In 2020 the European Commission put forward a proposal to “ensure that parenthood, as established in one EU country, is recognized throughout the EU so that children maintain their rights in cross-border situations, in particular when their families travel or move within the EU.” When the Commission consulted associations and citizens, it stated that the initiative is not intended to harmonize national legislation for establishing parenthood.
Indeed, each Member State has national competence for establishing filiation. However, a recent decision of the European Court of Justice appears to circumvent Member State legislation, under the guise of freedom of movement within the EU, without blatantly requiring the Member States to establish filiation that it has no intention of recognizing.
This judgment concerns a case where two women got married under Spanish law – one Bulgarian and the other a resident of Gibraltar – and a child born in Spain, the country that issued the birth certificate registering both of them as mothers. According to Spanish law, a child cannot be issued Spanish nationality if neither of the parents is Spanish. On the other hand, Bulgarian law grants de facto Bulgarian citizenship if one of the parents has Bulgarian nationality. However, Bulgaria does not recognize same-sex marriages, therefore its administration could not issue the birth certificate. Hence the resulting imbroglio for establishing identity documents for the child. In its decision, the European Court ordered the Bulgarian authorities “to issue a Bulgarian identity card or passport, listing the child’s surname as indicated on the Spanish birth certificate, regardless of the dispute over establishing a new birth certificate”. The Court has declared that such a document, on its’ own or together with a document issued by the host Member State, must ensure “the child’s right to free movement, with each of his two mothers, whose status as parents of that child has been established by the host Member State”, (referring to the Directive https://eur-lex.europa.eu/LexUriServ/LexUriServ.do?uri=OJ:L:2004:229:0035:0048:fr:PDF on the right of EU citizens and their family members to move and reside freely throughout the territory).
Currently, since Member States retain national authority for establishing filiation, it is crucial that these disputes be assessed on a case-by-case basis.
Alliance VITA issued a recommendation, as an answer to the consultation of the European Commission, to warn against systematically recognizing filiations within the EU while maintaining the principle of subsidiarity for Member States in this matter.
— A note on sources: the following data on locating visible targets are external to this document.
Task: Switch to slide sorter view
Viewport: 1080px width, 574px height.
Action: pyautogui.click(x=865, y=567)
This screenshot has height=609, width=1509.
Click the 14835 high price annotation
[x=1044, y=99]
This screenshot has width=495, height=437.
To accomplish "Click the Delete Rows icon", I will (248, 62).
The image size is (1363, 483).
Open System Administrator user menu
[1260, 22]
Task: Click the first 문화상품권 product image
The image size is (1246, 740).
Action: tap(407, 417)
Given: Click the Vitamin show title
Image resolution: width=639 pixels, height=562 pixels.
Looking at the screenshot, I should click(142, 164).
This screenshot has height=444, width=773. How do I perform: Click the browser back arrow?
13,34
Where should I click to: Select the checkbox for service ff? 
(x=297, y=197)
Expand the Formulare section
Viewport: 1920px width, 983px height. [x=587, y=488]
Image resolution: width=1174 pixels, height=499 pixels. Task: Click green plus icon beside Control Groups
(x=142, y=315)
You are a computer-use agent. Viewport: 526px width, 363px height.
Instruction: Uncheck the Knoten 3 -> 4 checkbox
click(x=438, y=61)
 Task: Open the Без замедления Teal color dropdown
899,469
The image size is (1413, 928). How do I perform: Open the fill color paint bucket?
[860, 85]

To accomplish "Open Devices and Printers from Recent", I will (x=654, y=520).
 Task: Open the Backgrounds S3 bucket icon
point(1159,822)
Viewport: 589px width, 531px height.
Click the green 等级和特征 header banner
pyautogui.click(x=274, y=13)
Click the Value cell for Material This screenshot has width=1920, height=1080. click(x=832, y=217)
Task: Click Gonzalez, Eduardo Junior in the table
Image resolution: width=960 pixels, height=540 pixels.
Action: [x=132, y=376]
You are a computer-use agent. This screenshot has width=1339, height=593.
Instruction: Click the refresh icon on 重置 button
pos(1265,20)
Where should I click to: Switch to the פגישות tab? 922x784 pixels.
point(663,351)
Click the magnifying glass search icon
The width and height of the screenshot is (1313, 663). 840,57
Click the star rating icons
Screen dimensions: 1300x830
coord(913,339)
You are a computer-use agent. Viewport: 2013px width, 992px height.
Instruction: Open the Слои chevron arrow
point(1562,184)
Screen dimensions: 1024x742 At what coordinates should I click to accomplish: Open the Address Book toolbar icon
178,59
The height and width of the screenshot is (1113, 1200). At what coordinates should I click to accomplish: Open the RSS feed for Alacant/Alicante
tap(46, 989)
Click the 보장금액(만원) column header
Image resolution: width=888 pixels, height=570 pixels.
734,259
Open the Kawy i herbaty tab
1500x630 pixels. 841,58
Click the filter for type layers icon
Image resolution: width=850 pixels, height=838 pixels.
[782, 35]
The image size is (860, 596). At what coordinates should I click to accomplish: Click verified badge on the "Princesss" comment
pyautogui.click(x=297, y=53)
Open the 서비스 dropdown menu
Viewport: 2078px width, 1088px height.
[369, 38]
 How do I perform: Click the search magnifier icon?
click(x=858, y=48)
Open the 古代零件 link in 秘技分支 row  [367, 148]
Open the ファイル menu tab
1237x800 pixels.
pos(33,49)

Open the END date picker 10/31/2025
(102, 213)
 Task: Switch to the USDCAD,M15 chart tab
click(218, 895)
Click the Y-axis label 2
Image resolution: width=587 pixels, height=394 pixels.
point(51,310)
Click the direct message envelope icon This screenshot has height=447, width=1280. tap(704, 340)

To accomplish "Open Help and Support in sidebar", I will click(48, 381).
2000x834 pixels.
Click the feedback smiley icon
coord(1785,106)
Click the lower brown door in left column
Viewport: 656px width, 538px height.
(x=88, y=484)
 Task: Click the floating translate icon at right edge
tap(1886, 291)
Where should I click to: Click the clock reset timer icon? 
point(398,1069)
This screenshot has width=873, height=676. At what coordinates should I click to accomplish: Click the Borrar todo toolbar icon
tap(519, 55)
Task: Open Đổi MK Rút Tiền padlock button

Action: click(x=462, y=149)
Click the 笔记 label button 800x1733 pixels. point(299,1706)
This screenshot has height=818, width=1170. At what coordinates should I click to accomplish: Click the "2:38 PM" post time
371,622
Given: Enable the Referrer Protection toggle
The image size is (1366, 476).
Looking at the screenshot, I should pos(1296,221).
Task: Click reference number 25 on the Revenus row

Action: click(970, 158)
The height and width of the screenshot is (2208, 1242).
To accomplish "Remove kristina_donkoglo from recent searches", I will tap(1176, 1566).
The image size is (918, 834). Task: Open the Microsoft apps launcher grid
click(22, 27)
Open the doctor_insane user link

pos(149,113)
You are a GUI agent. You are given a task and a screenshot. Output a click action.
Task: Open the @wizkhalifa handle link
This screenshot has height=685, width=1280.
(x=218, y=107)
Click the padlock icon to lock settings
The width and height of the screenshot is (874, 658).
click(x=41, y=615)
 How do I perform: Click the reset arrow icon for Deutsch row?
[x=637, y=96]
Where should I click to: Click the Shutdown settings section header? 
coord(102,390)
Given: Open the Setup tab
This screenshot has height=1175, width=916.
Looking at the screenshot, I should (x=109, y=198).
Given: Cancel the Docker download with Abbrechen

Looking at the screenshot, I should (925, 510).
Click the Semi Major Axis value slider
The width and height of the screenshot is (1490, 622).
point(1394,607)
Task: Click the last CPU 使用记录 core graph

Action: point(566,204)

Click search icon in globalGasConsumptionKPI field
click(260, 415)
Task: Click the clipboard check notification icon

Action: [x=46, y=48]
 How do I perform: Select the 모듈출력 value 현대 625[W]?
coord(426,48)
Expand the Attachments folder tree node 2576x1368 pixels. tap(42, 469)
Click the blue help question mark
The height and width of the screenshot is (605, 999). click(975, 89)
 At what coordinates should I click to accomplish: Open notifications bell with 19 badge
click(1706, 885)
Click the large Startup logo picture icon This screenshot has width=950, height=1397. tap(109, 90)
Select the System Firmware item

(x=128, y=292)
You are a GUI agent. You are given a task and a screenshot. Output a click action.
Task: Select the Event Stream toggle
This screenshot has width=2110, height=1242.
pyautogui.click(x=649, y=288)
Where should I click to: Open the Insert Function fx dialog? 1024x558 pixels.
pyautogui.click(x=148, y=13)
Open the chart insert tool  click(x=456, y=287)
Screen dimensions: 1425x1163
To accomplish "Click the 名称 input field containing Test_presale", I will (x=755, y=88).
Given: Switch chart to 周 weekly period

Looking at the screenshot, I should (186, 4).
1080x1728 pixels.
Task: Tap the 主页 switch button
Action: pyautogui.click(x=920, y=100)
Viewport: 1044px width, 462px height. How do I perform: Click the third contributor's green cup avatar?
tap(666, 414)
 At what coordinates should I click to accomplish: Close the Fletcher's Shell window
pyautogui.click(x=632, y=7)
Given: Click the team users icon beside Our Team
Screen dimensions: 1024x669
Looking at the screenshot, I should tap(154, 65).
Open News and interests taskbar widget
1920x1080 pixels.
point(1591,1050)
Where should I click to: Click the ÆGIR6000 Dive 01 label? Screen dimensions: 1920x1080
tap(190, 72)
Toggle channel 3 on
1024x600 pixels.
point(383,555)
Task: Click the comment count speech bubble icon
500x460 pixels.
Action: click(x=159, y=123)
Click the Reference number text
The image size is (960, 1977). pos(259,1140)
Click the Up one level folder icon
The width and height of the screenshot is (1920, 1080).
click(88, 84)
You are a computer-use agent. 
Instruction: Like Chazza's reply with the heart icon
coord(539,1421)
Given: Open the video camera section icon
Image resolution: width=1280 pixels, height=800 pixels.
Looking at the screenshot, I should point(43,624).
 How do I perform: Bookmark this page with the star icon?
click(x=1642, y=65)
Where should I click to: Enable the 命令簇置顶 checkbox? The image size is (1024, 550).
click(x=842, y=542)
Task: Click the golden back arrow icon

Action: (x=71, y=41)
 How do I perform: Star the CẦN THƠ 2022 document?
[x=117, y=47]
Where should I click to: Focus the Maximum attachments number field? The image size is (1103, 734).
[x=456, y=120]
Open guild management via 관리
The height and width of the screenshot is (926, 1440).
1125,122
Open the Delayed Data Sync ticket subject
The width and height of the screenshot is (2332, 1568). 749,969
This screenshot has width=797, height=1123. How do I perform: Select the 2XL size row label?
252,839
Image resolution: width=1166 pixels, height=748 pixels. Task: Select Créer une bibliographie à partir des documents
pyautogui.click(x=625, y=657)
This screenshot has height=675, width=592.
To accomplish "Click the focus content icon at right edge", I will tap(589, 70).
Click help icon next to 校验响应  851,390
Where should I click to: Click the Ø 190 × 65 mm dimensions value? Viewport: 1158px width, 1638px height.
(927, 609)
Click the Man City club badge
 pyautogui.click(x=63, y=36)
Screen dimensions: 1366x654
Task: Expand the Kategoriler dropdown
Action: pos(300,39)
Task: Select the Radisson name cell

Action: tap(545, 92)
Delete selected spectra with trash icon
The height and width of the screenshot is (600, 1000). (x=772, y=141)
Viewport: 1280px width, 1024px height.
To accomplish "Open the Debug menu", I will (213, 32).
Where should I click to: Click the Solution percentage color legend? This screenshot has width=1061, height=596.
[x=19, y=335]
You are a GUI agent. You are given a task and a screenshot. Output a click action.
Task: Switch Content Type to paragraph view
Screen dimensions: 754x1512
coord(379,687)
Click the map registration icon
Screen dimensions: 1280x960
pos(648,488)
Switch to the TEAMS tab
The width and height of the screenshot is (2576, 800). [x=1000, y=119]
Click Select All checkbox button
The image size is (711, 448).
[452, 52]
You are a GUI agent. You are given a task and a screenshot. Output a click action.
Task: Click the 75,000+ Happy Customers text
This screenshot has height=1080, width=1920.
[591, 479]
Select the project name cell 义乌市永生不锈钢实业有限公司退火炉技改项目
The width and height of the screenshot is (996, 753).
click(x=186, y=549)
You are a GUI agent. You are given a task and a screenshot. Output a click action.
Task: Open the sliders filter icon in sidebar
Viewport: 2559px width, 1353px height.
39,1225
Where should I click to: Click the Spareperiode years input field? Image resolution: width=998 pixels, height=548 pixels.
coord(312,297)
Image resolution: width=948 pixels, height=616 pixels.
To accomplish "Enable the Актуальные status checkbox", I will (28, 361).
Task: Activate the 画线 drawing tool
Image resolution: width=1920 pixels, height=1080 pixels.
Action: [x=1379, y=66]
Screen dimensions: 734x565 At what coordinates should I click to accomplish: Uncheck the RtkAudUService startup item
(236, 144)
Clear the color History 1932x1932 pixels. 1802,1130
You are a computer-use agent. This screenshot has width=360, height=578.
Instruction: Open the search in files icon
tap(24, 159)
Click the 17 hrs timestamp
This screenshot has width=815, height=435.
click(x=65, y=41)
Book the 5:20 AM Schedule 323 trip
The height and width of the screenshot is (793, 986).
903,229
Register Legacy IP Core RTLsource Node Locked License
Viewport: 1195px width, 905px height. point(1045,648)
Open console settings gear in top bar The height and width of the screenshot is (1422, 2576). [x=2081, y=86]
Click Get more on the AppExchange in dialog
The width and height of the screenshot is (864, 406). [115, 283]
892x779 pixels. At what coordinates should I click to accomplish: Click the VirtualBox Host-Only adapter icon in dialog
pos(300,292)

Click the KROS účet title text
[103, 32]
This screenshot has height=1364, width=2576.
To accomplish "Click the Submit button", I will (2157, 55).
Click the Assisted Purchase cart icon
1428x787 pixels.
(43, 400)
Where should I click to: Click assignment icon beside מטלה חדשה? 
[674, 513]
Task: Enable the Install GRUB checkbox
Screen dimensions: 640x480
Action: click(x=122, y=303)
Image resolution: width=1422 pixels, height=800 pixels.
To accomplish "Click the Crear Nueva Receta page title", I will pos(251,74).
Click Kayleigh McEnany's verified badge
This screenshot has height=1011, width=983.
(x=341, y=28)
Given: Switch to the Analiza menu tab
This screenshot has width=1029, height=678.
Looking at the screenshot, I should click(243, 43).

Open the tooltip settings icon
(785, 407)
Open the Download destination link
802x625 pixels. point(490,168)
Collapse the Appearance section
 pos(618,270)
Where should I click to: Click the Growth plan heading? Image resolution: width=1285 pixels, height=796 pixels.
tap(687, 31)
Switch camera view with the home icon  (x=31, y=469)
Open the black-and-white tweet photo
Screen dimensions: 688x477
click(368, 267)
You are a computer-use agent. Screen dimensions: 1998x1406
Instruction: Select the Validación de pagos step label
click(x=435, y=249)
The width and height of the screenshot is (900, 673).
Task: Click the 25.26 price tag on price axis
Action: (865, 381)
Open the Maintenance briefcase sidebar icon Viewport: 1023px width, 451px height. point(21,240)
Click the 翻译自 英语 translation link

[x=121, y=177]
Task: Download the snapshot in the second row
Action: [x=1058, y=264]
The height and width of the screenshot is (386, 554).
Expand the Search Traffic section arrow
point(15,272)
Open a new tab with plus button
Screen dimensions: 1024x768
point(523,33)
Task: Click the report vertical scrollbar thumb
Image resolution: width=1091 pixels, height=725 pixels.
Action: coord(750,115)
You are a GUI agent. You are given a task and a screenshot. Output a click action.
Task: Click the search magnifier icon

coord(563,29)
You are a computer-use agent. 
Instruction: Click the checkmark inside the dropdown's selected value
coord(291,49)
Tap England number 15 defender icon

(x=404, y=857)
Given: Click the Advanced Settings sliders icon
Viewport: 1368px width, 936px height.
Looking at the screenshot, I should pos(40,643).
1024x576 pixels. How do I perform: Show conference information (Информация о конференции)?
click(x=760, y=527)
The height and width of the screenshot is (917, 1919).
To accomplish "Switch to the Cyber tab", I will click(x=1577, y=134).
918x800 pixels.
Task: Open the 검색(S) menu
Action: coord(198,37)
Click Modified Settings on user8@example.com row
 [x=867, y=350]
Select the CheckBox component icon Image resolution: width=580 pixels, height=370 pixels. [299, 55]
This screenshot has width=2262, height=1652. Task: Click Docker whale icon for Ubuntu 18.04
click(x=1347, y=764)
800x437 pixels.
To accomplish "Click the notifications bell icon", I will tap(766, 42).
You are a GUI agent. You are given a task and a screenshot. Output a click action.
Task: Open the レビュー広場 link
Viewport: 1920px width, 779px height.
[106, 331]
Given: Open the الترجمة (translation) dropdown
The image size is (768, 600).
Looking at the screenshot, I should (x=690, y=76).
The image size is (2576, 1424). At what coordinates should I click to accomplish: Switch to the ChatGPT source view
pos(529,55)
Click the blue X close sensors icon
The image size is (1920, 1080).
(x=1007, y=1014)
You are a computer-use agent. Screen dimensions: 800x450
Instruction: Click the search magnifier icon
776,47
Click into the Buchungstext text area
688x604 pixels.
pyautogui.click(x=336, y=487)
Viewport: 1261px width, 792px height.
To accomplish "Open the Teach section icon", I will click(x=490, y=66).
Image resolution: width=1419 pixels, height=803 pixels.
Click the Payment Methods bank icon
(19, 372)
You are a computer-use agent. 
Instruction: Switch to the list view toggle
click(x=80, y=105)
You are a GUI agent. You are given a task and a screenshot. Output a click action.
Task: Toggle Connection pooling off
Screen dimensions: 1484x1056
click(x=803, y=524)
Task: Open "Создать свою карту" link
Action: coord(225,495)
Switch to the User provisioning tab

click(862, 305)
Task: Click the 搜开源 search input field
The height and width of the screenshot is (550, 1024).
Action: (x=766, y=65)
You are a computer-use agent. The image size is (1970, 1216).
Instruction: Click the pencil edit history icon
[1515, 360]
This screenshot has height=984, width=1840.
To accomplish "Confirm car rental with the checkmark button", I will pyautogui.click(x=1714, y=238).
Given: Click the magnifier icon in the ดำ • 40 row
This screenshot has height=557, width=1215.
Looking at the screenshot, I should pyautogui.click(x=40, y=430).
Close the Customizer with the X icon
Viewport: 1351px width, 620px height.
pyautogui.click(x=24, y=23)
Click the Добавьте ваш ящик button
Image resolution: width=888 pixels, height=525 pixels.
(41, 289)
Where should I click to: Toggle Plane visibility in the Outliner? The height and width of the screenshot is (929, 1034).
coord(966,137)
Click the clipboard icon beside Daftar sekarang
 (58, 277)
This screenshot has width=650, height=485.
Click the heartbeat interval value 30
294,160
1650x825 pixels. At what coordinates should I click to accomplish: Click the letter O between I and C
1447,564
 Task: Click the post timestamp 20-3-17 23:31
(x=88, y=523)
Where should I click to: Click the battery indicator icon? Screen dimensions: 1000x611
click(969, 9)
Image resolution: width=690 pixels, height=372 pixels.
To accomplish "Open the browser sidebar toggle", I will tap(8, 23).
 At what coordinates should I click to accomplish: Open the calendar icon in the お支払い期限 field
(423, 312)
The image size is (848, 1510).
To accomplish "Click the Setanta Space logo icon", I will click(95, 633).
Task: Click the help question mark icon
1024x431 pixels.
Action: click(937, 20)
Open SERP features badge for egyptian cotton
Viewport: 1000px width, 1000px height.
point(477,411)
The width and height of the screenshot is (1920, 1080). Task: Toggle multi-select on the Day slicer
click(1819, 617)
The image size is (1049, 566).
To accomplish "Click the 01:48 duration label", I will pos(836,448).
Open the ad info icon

Such practices could put children in increasing jeopardy due to the acceleration in the reproductive business and the risk of human trafficking.
“It is also important to pay particular attention to the serious dangers of surrogacy regarding the child’s best interests and the violation of women’s fundamental human rights, especially by manipulation. Systematically imposing the recognition of surrogate parenthood by the EU vis-à-vis a Member State, whether that parenthood was initially recognized in another Member State or in a third country, would de facto result in encouraging and legally accepting surrogacy, in spite of the serious violations of fundamental rights inherent in this practice”.
The Commission is expected to decide on this initiative in the third term of 2022. Thus, Member States should be vigilant to ensure that the future proposal guarantee the respect for the principle of subsidiarity regarding the exclusive competence of the Member States to define marriage and parenthood.